In other words, context in general in the backward model has more structure, and attachments are made while there are still look-ahead tokens, while the opposite is generally true in the forward model.
6 Conclusion
Our results demonstrate the effectiveness of even small ensembles of parsers that are relatively similar (using the same features and the same algorithm).
There are several possible extensions and improvements to the approach we have described.
For example, in section 3 we mention the use of different weighting schemes in dependency voting.
We list additional ideas that were not attempted due to time constraints, but that are likely to produce improved results.
One of the simplest improvements to our approach is simply to train more models with no other changes to our set-up.
As mentioned in section 5, the addition of a backward SVM model did improve accuracy on the Turkish set significantly, and it is likely that improvements would also be obtained in other languages.
In addition, other learning approaches, such as memory-based language processing (Daelemans and Van den Bosch, 2005), could be used.
A drawback of adding more models that became obvious in our experiments was the increased cost of both training (for example, the SVM parsers we used required significantly longer to train than the MaxEnt parsers) and run-time (parsing with MBL models can be several times slower than with MaxEnt, or even SVM).

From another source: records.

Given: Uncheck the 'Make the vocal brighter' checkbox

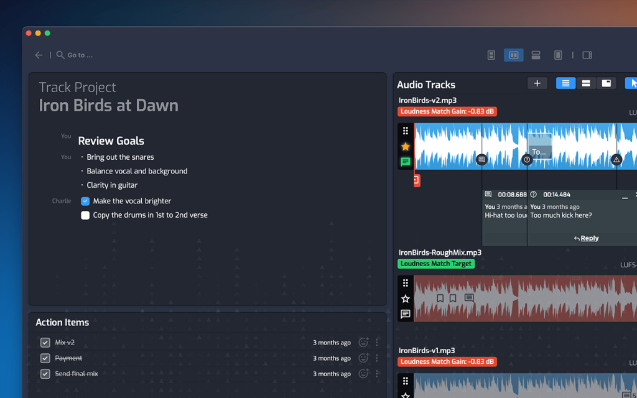Looking at the screenshot, I should click(85, 201).
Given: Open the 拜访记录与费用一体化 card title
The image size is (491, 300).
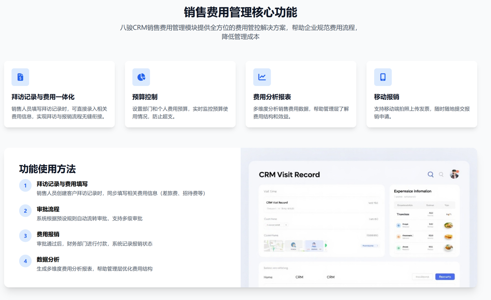Looking at the screenshot, I should pos(43,97).
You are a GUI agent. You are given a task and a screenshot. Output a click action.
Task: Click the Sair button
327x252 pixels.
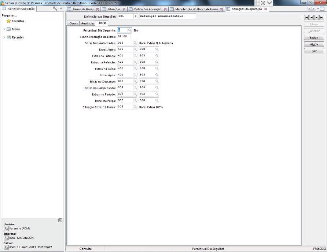pyautogui.click(x=314, y=51)
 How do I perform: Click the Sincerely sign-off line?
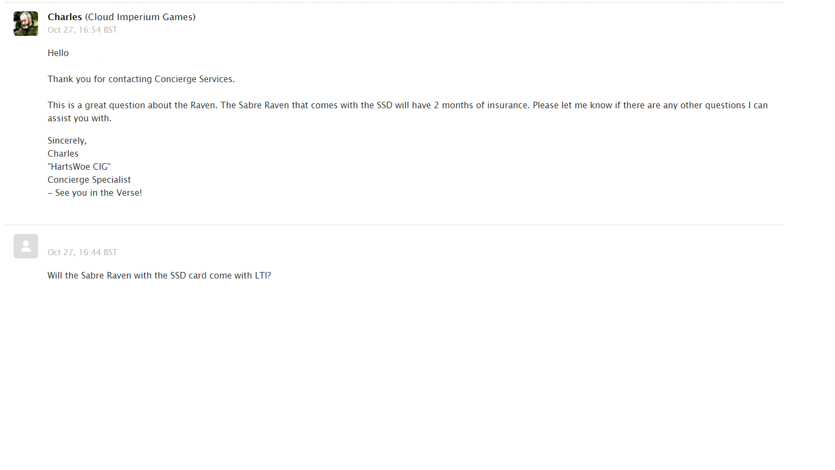point(67,141)
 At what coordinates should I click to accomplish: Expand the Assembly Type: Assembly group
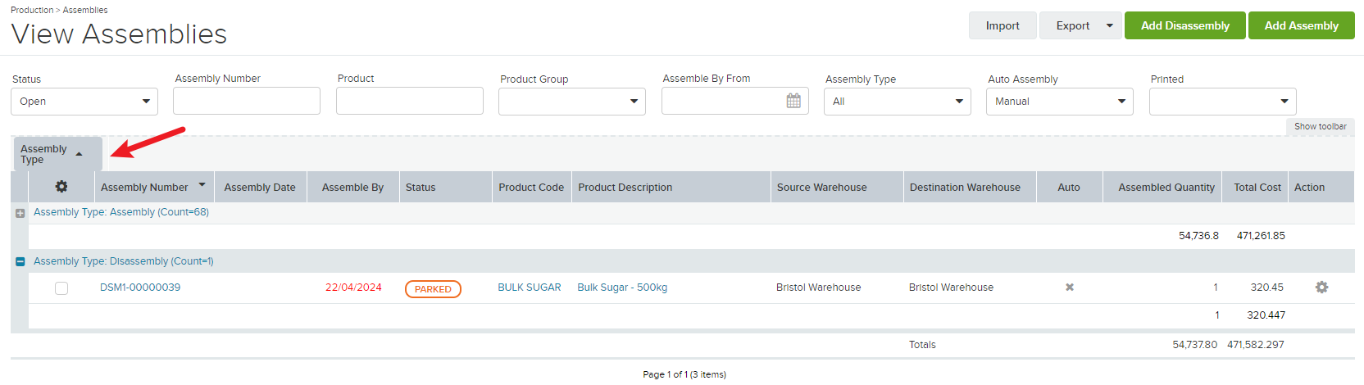[20, 213]
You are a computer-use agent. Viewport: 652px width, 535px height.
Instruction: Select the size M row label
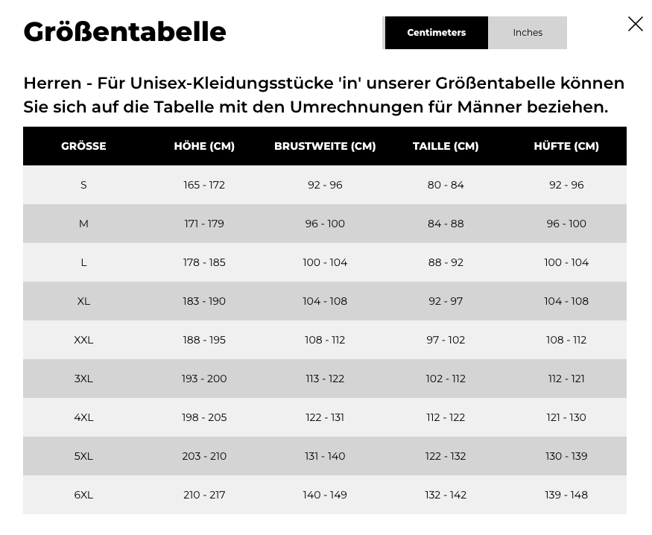click(83, 224)
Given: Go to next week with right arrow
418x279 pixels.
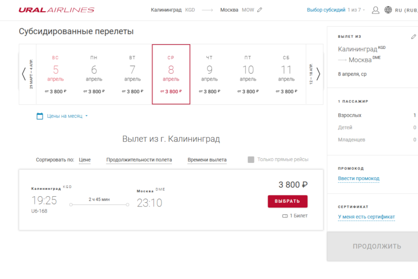Looking at the screenshot, I should point(318,74).
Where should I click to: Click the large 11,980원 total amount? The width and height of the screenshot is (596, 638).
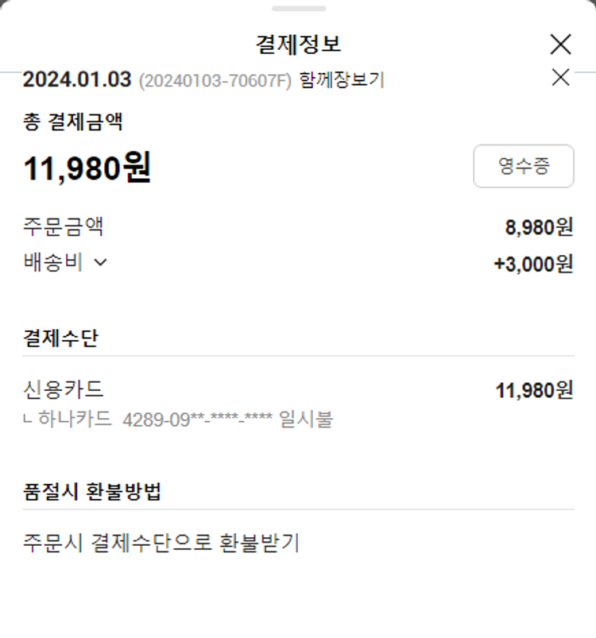point(87,168)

A similar idea that may be more effective, but requires more effort, is to add parsers based on different approaches.
For example, using MSTParser (McDonald and Pereira, 2005), a large-margin all-pairs parser, in our domain adaptation procedure results in significantly improved accuracy (83.2 LAS).
Of course, the use of different approaches used by different groups in the CoNLL 2006 and 2007 shared tasks represents great opportunity for parser ensembles.
Acknowledgements
We thank the shared task organizers and treebank providers.
We also thank the reviewers for their comments and suggestions, and Yusuke Miyao for insightful discussions.
This work was supported in part by Grant-in-Aid for Specially Promoted Research 18002007.